Nein, das ist nicht dasselbe!
Es gibt viele Vorurteile über introvertierte Menschen. Häufig höre ich, dass Introversion mit Schüchternheit gleichgesetzt wird.
Nun, das hat zumindest ein Fünkchen Wahrheit in sich.
Grundsätzlich möchte ich betonen: Introversion ist ein Bestandteil der Persönlichkeit, der fest dazu gehört. Dass man durch große Menschenmengen angestrengt wird, dass man seine „Alleinzeit“ braucht, um die Akkus wieder aufzuladen, dass man kein „Dampfplauderer“ ist, sondern Dinge lieber in Ruhe zu Ende denkt – bei jedem Intro unterschiedlich ausgeprägt, manchmal auch situations- oder tagesformabhängig, aber im Grundsatz immer da.
Schüchternheit hingegen ist ein Zustand, der sich im Laufe des Lebens entwickelt hat: Aus Angst, Fehler zu machen, vermeidet man soziale Interaktion und fürchtet sich vor Zurückweisung. Also kein angeborenes, sondern ein erlerntes Verhalten.
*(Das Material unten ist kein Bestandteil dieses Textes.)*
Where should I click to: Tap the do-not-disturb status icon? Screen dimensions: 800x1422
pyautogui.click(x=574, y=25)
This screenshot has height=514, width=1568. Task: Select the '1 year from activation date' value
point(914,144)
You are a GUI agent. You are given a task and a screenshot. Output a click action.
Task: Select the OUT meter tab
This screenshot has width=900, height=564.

Und auch eines, das ich ablegen kann, wenn ich dazu bereit bin.
Vereinfacht ausgedrückt: ein Introvertierter entscheidet sehr bewusst, dass er nicht mit anderen Menschen reden möchte. Ein Schüchterner möchte gerne kontakt aufnehmen, traut sich aber nicht. Es ist also eine Frage, ob ich freiwillig schweige oder ob ich eigentlich lieber sprechen möchte.
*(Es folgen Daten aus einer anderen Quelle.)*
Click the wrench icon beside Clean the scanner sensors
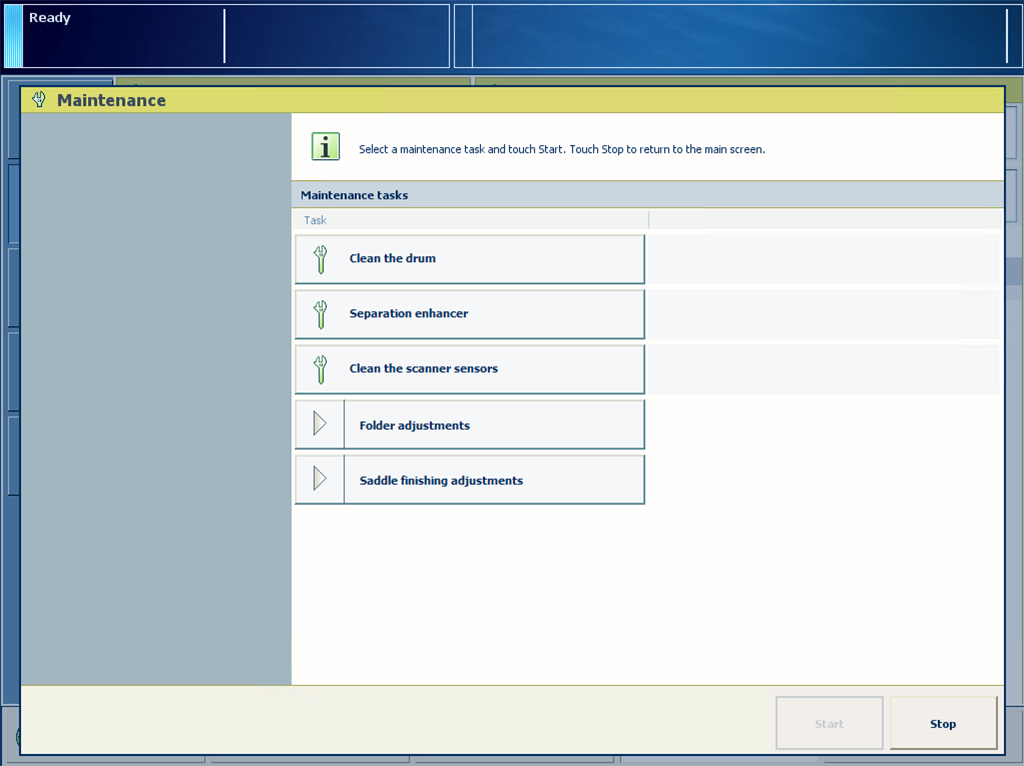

Von außen sind die Unterschiede nicht leicht zu erkennen, denn beides kann sich in der Vermeidung von Kontakt mit anderen Menschen äußern.
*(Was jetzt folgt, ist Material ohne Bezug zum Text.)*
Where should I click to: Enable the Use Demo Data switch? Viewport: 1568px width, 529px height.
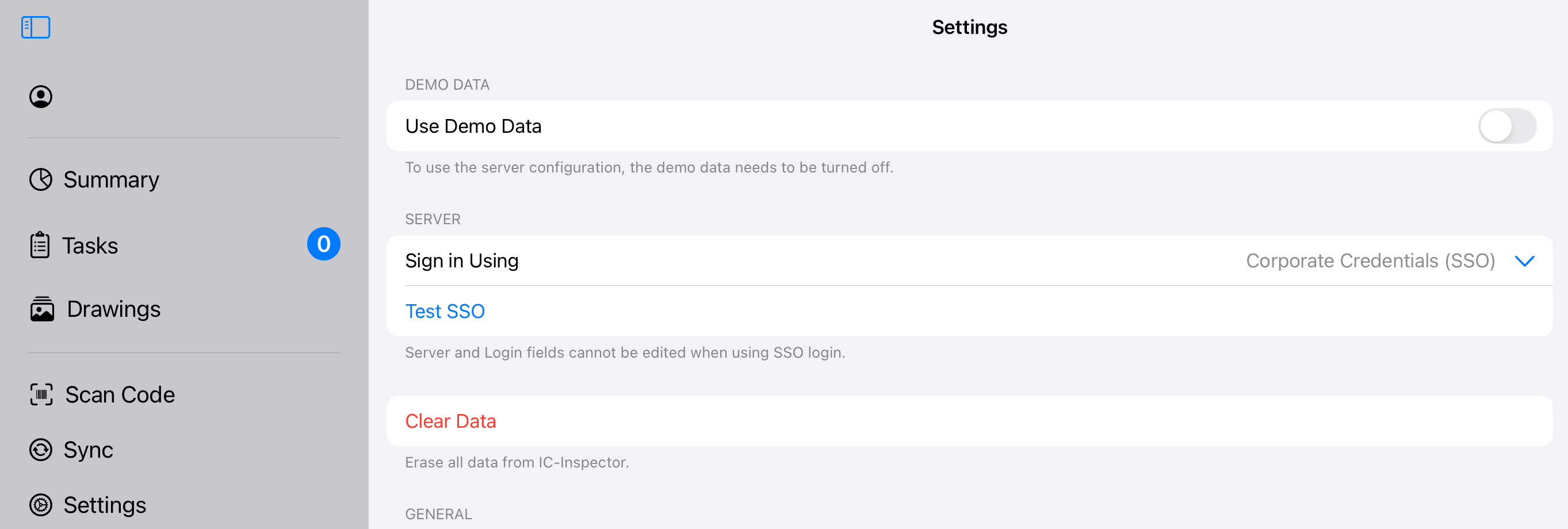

Und tatsächlich gibt es eine gewisse Korrelation zwischen diesen beiden Phänomenen. Wenn ich als Introvertierter im Laufe meines Lebens häufig Ablehnung oder Unverständnis darüber erlebt habe, dass ich gerne Zeit alleine verbringe, kann daraus eine Schüchternheit erwachsen. Wenn ich gelernt habe, dass ich in Gruppensituationen nicht schlecht genug mitreden kann, weil mein Gedanken noch nicht zu Ende gedacht sind, dann traue ich mich irgendwann nicht mehr, es zu versuchen. Auch wenn ich möchte.
Bei mir war das tatsächlich so: Über Jahre „gelernt“, dass ich für Gruppen nicht tauge, habe ich sie gemieden. Und ging dann davon aus, dass generell der Umgang mit Menschen nicht meine Spezialität sei. Aber ich habe dazugelernt 🙂 Vor allem, als ich meine eigene Introvertiertheit erkannte. Und heute weiß ich: Ich mag mich sehr gerne mit Menschen beschäftigen. Auch das ein Grund, warum ich heute also Coach im direkten Austausch mit meinen Kunden arbeite und nicht nur in meinem stillen Kämmerlein vor mich hinbrüten mag.
Nur meine Alleinzeit – die nehme ich mir heute ganz (selbst)bewusst. Das gehört zu mir!